• [JOB] Can you turn the lines of data below into a numbered list, dropping any blank lines and leaving out the pictures?

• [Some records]
※

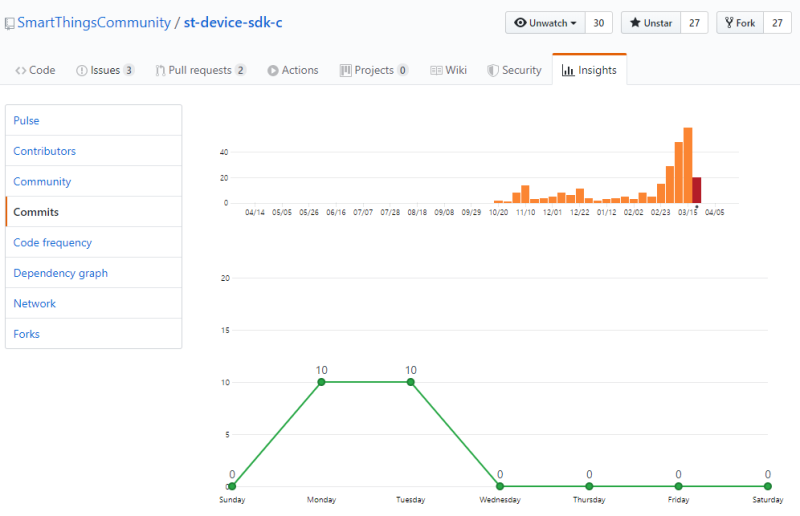Click the fork icon on Fork button

729,23
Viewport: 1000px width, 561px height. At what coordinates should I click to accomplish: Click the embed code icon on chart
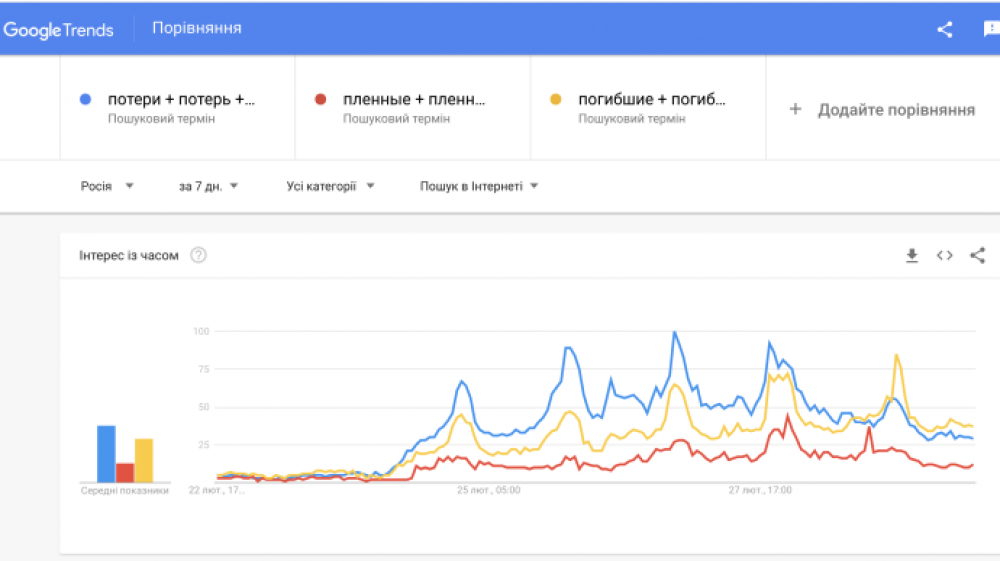coord(944,256)
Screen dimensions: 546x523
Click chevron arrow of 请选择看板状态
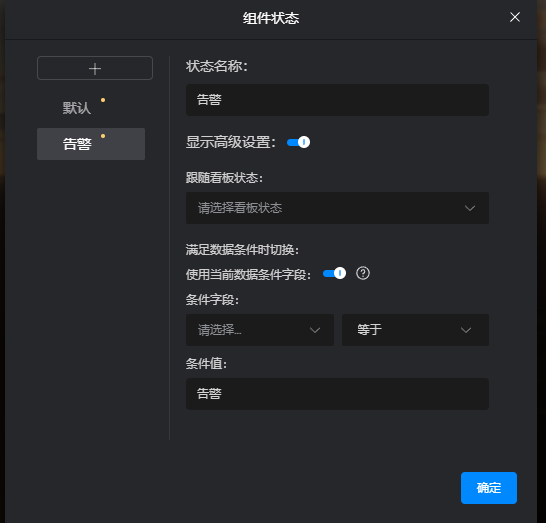(x=470, y=208)
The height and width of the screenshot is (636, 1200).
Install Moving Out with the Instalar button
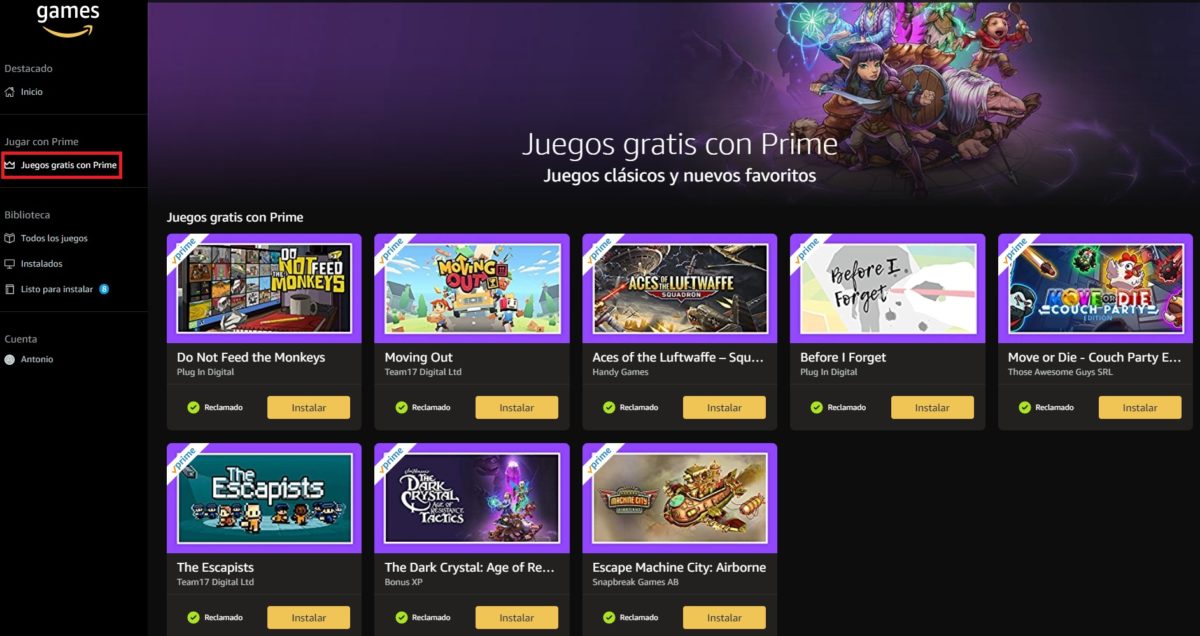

※

• [WRITTEN SOLUTION]
1. Click the fork icon on Fork button
2. 729,23
3. Viewport: 1000px width, 561px height. At what coordinates should I click to accomplish: Click the embed code icon on chart
4. coord(944,256)
5. Screen dimensions: 546x523
6. Click chevron arrow of 请选择看板状态
7. (x=470, y=208)
8. The height and width of the screenshot is (636, 1200).
9. Install Moving Out with the Instalar button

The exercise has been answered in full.